Clareamento dental em Balneario camboriu sc
A perda de um ou mais dentes vai muito além do desconforto estético que incomoda ao sorrir. Quando um dente é perdido, perde-se também um elemento de suporte que distribuía cargas mastigatórias sobre o osso alveolar. A reabilitação oral, quando bem planejada, não foca apenas na aparência; ela atua na restauração da biomecânica do sistema estomatognático, garantindo que as forças geradas pelos músculos da mastigação sejam dissipadas sem sobrecarregar as estruturas remanescentes ou a articulação temporomandibular (ATM). A mecânica das forças mastigatórias e a função das próteses O sistema mastigatório humano é capaz de exercer forças consideráveis, que variam dependendo do tipo de alimento e da eficiência neuromuscular. Em um cenário de ausência dentária, ocorre o fenômeno da migração dentária patológica, onde os dentes vizinhos se inclinam para o espaço vazio, alterando o eixo de carregamento. Uma prótese, seja ela fixa, removível ou sobre implantes, funciona como um elemento que restabelece o equilíbrio oclusal. Ao instalar uma prótese, o planejamento deve prever a oclusão balanceada. Se os contatos oclusais estiverem mal distribuídos, criam-se pontos de interferência que geram forças laterais deletérias. Essas forças são responsáveis por acelerar a perda óssea ao redor de implantes e por causar fraturas em raízes de dentes que servem de pilares.
A biomecânica entra aqui para garantir que o vetor de força seja direcionado o mais verticalmente possível ao longo do eixo do dente ou do implante. Quando a reabilitação previne disfunções articulares Imagine um paciente que perdeu os molares inferiores e passou a mastigar apenas de um lado. Com o passar dos meses, esse hábito unilateral gera uma sobrecarga na ATM do lado oposto e um desgaste assimétrico nos dentes anteriores. Esse é um exemplo clássico de como a ausência de dentes posteriores desestabiliza a dimensão vertical de oclusão. Quando essa altura diminui, os músculos elevadores da mandíbula trabalham em um comprimento desfavorável, o que frequentemente resulta em dores faciais, cefaleias tensionais e sintomas de bruxismo secundário. A prótese devolve essa dimensão vertical perdida. Ao posicionar corretamente os planos oclusais, devolvemos ao músculo masseter e ao temporal a sua capacidade de contração ideal. Isso protege a ATM, evitando que o disco articular sofra pressões indevidas. O objetivo da reabilitação, sob a ótica biomecânica, é criar um sistema onde o esforço muscular seja minimizado e a eficiência na trituração dos alimentos seja maximizada, sem que o sistema sofra compensações musculares prejudiciais. Materiais, flexibilidade e a durabilidade do sistema A escolha do material da prótese — seja zircônia, cerâmica pura ou metalocerâmica — não depende apenas da cor ou da translucidez.

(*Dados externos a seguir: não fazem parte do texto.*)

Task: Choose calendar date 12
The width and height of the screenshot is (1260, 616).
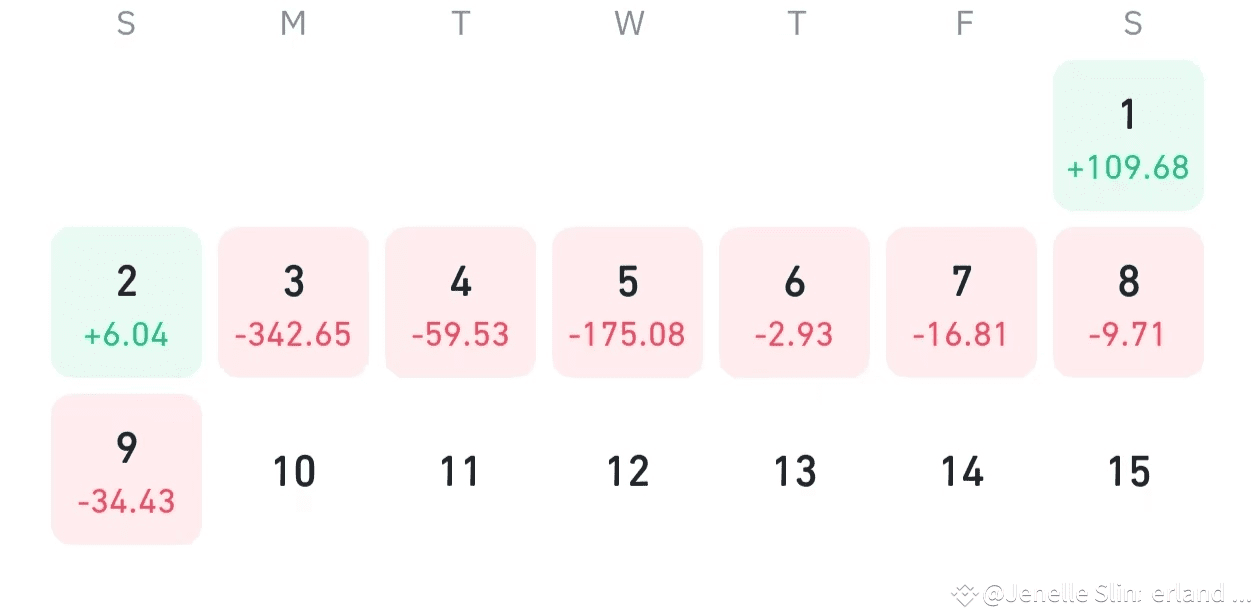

A rigidez do material influencia diretamente na forma como a carga é transmitida ao osso. Materiais com módulos de elasticidade muito distintos dos tecidos naturais podem, se mal desenhados, criar áreas de estresse concentrado. É por isso que, na odontologia moderna, utilizamos o planejamento digital do sorriso integrado a guias de precisão. Esses recursos permitem prever exatamente como cada cúspide da prótese irá interagir com o antagonista. Não se trata apenas de “tapar o buraco”, mas de entender que cada dente artificial deve trabalhar em harmonia com o restante do arco. A longevidade de uma prótese não é medida apenas por quanto tempo o material resiste à abrasão, mas por quanto tempo ela preserva a saúde do osso alveolar e a integridade da articulação. O sucesso clínico de uma reabilitação está na capacidade de mimetizar a função de um sistema biológico complexo, transformando forças destrutivas em estabilidade mastigatória funcional. Manter essa harmonia exige revisões periódicas, pois o desgaste natural dos dentes e as alterações nos tecidos de suporte exigem ajustes pontuais para que a biomecânica permaneça equilibrada ao longo dos anos.